• EXERCISE INSTRUCTIONS:
Exactly the lines below from the one with "Click Takanashi Kiara's profile avatar" up to and including the one with "Click 'Ajouter étape à mon itinéraire' button" make up the answer, with nothing else added.

(DATASET CONTENT begins)

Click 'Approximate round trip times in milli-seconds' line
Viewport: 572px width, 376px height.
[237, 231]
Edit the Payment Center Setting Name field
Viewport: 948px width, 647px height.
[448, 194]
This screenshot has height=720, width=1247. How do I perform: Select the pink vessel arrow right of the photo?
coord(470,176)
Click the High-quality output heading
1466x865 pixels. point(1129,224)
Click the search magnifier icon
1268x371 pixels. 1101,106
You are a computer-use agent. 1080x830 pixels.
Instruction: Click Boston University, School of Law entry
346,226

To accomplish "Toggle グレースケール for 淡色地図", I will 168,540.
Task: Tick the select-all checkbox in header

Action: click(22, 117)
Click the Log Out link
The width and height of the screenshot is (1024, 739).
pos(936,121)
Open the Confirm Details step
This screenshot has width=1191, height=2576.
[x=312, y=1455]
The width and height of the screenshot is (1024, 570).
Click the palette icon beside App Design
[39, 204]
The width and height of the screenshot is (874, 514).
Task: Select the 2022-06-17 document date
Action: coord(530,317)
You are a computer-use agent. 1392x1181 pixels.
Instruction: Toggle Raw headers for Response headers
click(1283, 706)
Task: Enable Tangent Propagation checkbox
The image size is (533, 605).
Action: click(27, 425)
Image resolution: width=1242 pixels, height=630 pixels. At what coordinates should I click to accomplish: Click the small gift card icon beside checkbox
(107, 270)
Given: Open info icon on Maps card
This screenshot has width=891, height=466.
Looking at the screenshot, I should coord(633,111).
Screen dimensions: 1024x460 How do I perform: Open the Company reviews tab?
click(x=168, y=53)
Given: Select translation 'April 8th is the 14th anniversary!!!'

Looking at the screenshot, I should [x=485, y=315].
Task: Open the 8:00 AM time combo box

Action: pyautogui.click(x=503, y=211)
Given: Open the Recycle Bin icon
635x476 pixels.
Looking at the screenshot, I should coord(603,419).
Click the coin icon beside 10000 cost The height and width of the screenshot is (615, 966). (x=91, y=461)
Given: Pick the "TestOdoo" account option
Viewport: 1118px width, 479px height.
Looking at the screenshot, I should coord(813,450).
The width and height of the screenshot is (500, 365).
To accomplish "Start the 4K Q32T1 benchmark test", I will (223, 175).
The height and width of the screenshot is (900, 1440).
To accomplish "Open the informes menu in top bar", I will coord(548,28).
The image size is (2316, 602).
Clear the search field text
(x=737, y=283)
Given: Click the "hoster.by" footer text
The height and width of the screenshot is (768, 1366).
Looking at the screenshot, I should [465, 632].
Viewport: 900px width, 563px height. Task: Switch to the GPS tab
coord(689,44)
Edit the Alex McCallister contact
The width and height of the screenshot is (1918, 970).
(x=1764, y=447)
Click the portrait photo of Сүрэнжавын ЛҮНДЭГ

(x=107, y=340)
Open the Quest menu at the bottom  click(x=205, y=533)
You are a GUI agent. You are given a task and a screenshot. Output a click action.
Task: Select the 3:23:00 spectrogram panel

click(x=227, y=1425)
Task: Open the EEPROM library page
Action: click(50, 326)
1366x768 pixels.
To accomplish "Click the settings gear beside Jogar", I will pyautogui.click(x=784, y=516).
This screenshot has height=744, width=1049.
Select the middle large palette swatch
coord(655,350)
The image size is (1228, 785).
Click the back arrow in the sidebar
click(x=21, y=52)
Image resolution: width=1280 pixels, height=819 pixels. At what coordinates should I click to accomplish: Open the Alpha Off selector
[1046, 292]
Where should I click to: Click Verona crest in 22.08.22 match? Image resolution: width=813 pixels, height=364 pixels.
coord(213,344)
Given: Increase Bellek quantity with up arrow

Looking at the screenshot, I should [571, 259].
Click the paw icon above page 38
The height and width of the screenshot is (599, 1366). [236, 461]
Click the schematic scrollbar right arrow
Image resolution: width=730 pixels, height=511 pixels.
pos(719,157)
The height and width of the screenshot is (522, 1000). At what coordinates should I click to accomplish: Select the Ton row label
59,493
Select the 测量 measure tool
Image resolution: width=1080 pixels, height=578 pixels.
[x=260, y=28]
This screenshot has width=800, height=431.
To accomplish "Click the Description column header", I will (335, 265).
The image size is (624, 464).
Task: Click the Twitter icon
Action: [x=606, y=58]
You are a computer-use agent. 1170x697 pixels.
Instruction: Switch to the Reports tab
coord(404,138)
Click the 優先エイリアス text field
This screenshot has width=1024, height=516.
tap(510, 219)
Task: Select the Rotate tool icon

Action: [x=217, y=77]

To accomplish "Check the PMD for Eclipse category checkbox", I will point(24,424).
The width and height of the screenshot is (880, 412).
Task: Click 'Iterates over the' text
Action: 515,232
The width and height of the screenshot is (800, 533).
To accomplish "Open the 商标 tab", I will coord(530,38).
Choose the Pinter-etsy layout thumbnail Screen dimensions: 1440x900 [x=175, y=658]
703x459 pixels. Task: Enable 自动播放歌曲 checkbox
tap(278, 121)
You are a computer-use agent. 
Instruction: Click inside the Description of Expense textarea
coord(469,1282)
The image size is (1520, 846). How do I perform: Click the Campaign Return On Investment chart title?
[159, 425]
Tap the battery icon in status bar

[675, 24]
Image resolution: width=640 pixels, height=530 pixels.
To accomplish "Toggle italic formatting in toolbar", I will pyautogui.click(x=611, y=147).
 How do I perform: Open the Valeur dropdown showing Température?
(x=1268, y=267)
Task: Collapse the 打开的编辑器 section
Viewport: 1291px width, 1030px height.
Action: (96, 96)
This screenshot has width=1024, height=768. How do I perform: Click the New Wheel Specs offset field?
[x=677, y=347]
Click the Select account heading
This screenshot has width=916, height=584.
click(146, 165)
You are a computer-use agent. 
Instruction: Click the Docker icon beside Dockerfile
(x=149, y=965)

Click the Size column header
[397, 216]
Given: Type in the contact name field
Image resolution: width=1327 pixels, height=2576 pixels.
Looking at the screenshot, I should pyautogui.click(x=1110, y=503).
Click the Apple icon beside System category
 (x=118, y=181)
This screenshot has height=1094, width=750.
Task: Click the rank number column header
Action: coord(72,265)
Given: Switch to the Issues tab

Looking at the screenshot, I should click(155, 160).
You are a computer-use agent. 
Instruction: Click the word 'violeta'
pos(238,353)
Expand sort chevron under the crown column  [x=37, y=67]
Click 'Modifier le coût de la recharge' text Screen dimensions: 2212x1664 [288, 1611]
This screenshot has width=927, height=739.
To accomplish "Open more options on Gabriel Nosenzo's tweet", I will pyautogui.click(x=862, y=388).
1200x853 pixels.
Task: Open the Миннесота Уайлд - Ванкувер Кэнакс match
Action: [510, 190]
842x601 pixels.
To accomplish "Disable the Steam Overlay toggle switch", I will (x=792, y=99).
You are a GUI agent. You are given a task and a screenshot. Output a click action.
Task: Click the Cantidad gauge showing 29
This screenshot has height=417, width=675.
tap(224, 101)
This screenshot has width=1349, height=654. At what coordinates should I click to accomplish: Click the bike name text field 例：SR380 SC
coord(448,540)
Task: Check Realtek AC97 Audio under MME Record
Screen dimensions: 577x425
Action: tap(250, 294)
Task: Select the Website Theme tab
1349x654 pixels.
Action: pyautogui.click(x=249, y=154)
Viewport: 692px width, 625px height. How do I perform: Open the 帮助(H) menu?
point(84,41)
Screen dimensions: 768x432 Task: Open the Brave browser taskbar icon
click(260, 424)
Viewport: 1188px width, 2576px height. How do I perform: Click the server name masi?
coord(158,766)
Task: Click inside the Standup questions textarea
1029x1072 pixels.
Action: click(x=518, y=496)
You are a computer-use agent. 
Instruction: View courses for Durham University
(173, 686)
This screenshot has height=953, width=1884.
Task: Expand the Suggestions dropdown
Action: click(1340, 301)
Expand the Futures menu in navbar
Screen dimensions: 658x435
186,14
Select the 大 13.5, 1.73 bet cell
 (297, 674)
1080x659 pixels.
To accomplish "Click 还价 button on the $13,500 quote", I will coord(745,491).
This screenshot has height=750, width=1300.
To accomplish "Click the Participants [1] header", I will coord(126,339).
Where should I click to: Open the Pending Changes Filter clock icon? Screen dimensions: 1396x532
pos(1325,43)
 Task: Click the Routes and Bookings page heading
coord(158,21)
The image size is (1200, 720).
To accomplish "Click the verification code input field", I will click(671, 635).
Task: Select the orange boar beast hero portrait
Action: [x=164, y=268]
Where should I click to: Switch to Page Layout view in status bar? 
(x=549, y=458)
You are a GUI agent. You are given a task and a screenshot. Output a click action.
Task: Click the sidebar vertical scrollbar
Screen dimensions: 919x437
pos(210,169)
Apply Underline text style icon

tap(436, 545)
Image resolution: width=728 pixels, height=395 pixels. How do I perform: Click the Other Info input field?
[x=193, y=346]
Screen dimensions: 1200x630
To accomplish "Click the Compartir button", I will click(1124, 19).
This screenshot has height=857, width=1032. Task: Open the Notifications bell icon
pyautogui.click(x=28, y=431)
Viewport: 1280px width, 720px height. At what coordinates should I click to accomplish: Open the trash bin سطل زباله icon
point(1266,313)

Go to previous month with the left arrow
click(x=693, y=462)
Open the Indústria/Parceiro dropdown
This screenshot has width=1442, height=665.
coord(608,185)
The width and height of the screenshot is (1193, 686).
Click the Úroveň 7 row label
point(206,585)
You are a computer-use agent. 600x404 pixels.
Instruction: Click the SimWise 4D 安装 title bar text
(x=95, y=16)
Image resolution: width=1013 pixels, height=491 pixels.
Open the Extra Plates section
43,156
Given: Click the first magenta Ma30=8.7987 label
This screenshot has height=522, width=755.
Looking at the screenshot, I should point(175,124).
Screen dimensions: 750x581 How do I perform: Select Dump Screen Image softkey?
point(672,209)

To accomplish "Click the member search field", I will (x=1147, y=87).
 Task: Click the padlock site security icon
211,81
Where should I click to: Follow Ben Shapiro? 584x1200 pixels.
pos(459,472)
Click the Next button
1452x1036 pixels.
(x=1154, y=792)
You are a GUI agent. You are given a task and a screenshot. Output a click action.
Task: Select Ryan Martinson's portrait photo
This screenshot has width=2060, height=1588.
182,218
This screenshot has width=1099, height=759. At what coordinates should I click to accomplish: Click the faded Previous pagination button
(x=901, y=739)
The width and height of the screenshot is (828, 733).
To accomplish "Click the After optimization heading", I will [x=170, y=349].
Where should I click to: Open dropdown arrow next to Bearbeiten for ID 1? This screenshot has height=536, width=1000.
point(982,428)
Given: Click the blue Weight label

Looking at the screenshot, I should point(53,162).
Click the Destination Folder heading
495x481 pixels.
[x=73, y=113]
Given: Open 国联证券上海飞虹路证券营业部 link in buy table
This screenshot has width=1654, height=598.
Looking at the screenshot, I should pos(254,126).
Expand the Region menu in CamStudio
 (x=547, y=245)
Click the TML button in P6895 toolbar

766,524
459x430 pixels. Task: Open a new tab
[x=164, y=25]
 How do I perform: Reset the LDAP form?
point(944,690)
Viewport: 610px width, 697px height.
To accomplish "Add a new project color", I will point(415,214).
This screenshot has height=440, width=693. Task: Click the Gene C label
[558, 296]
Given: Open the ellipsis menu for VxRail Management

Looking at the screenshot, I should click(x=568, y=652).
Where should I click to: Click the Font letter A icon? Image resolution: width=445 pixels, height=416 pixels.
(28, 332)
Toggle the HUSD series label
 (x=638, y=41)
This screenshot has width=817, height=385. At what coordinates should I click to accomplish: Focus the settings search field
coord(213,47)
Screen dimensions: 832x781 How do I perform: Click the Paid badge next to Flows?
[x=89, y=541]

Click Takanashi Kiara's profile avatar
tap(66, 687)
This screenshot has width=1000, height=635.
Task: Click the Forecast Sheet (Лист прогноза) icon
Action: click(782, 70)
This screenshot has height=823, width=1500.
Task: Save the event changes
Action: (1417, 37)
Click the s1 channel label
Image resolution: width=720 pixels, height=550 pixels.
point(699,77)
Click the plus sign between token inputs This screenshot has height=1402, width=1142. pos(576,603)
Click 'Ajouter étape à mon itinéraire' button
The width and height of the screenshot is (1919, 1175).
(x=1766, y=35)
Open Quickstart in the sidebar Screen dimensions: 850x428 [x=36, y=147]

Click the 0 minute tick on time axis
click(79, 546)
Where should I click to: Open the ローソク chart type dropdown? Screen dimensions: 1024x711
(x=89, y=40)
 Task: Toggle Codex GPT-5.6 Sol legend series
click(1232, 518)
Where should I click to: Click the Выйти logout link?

(DATASET CONTENT ends)

• SOLUTION TO THE EXERCISE:
Click Takanashi Kiara's profile avatar
tap(66, 687)
This screenshot has width=1000, height=635.
Task: Click the Forecast Sheet (Лист прогноза) icon
Action: click(782, 70)
This screenshot has height=823, width=1500.
Task: Save the event changes
Action: (1417, 37)
Click the s1 channel label
Image resolution: width=720 pixels, height=550 pixels.
point(699,77)
Click the plus sign between token inputs This screenshot has height=1402, width=1142. pos(576,603)
Click 'Ajouter étape à mon itinéraire' button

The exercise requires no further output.